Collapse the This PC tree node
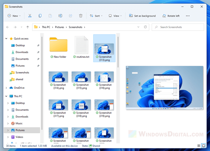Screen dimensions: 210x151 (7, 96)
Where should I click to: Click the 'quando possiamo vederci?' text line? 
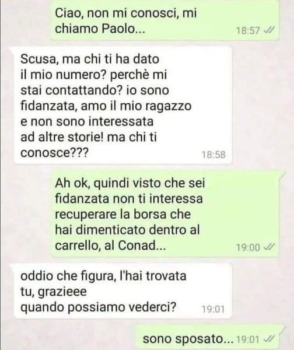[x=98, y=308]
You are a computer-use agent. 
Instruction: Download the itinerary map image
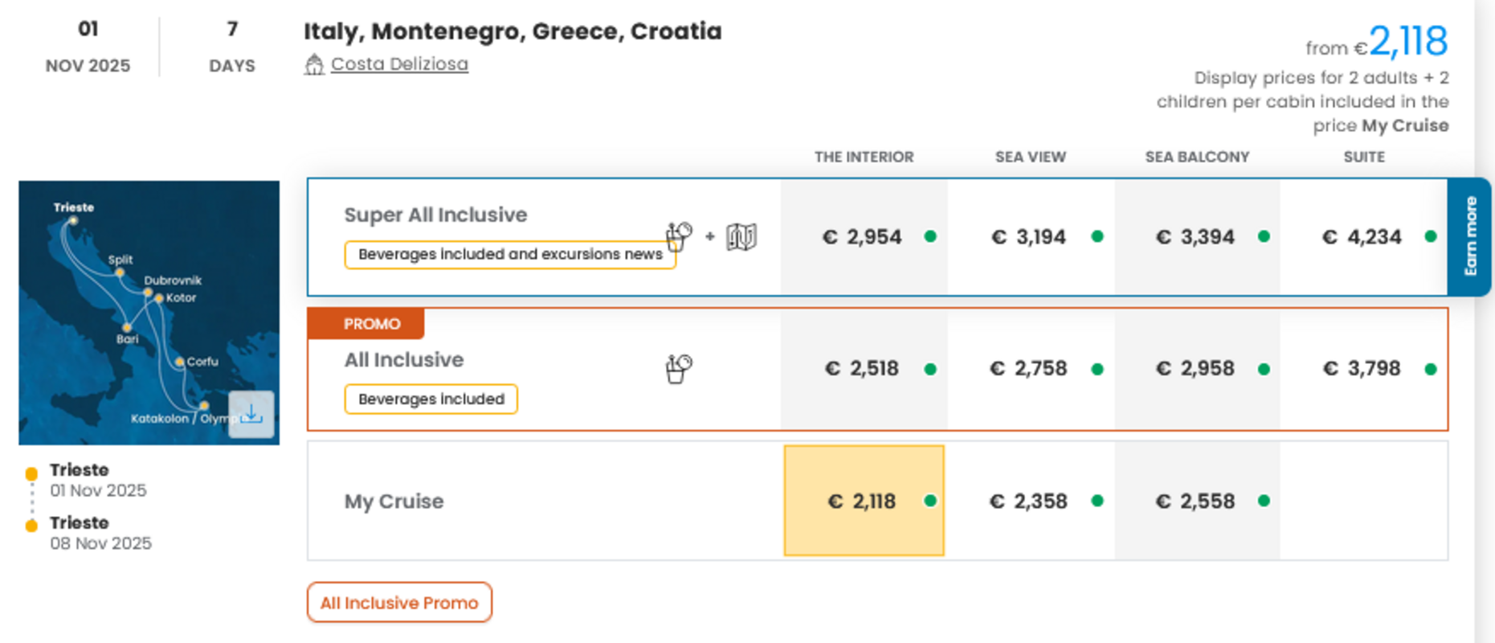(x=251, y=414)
━━━━
Requirement =>
Leave out the pictures, and retype exactly the lines from the one containing "You are a computer-use agent." through the last line of the data above, no more and no less.

Result for this exercise =>
You are a computer-use agent. 
Instruction: Download the itinerary map image
(x=251, y=414)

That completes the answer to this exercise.